【番外編】 side オーガスト
ハッキリ言おう。テクニックには自信がある。
指も舌も腰も、動かせばいいってモンじゃない。リズムとタイミング、静と動、飴とムチ。時に羽で触れるように優しく、時に壊れそうなほど激しく、時に蕩けそうなほど甘く。
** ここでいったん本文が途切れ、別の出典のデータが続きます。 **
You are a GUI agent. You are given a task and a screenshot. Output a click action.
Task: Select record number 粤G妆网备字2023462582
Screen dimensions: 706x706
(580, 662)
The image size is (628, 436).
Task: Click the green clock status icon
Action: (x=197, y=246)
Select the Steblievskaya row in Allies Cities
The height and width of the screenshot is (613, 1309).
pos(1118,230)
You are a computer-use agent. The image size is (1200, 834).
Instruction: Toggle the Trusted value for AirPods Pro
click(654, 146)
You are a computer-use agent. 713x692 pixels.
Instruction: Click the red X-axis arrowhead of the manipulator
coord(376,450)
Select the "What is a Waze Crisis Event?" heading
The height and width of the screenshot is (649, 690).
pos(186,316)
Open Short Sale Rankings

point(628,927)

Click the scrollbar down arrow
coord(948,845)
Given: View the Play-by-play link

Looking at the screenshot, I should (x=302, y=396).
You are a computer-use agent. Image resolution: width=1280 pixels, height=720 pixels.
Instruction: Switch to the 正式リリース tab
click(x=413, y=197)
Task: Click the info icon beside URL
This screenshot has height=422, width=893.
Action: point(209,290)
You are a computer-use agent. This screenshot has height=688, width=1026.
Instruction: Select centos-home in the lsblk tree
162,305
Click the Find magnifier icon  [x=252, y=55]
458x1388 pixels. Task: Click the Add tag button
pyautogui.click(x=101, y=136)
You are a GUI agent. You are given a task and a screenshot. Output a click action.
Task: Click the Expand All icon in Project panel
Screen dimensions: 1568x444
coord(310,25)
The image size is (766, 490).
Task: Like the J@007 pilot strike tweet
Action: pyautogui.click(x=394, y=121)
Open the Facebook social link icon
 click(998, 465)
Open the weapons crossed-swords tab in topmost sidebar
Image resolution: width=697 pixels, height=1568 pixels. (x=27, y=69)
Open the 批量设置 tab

最初に女を抱いた十四の夜からキャリア十二年。コツはあれだ、「セックスに溺れない事」。自分が気持ちよくなることに集中しちゃ駄目だ。相手を観察して、次に何をしてやれば悦ぶか空気を読みつつ、相手の裏をかくこと。
……の、はずなんだが。
「オーグ……」
鼻に掛かる声で甘えられると、ふいに理性が飛びそうになる時がある。何も考えず、ただ無茶苦茶にモラを揺さぶりたくなっちまう。ったく、こんなの俺らしくない。
「あっ やっ オーグ オーグ……」
潤んだ瞳で懇願するように俺を見上げるモラ。ずいぶん息が上がってる。いいぞ、今イかせてやるからな。
思わずほくそ笑んで、腰をぐっと抱き寄せたその時。
「オーグ あいしてる」
う。
……クソッ、マジか!? 今の一言で、先にイっちまうなんて……!
「んっ んあっ あっ!」
何振りか追加したら、続いてモラも元気に出したが……なんか、なんつーか、何なんだこの敗北感。
ゆっくり引き抜いて、抱きかかえていたモラの下半身をベッドに下ろすと、モラは大きく息を吐いた。くったりと目を閉じて頬を染めているモラにキスして、俺もその隣に横になる。「後戯は丁寧に」。これも重要なテクニック。
薄い胸をそっと指で辿りながら、柔らかい黒髪にキスを落としていく。モラは時折ぴくんと瞼を震わせながら、けれど徐々に呼吸を整えていった。
「オーグ オーグ ごめんなさい」
「ん?」
前髪に唇を寄せたまま訊き返すと、モラはくすぐったそうに首をすくめた。それからおずおずと目を開いた。
「ぼく さっき オーガストの せなか ひっかいちゃったと おもう。だから あの」
背中?
そういや、そうだったかも。まぁ、傷になる程は強く掻かれて無いと思うが。
「オーグ せなか みせて」
おろおろと言うモラが可笑しくて可愛くて、俺は素直に寝返りを打った。モラはふくふくした指でそおっと俺の背中をなぞった。
「ほらな、大丈夫だったろ? 安心したか」
「でも あかくなってる」
と、いきなり温かく濡れた感触が背中を走り、俺はびくりと体を震わせた。
「なっ!」
「オーグ オーグ いたい?」
い、痛くない、痛くない! だから舐めるな!!
「モラ、いいから、やめ……んっ」
待て待て待て、ちょっと待て!! 色々違うだろう! 俺はお前に色々する側であって、される側では断じて!
「オーグ……」
ぺろり、敏感な所を舐め上げられて、不覚にも仰け反ってしまった。モラのヤツ、すっかり調子付いて俺の背中に圧し掛かってるし!
「オーグ きもちいい?」
ぺろぺろ丁寧に舌を使いながら、どこかうっとりした声で聞いてくるモラ。どこまで分かってやってるんだ、コイツ!
これ以上は敵わないと判断した俺は、思い切ってがばりと起き上がると、一転、モラを組み臥した。そしてお返しとばかりにヤツの小さな乳首を舌で転がす。
「ふあっ!」
どうだ、参ったか。ったく、危ねぇ、危ねぇ。
胸の中そっと息を吐いて、俺は何か言いかけたモラの唇を素早く塞いだ。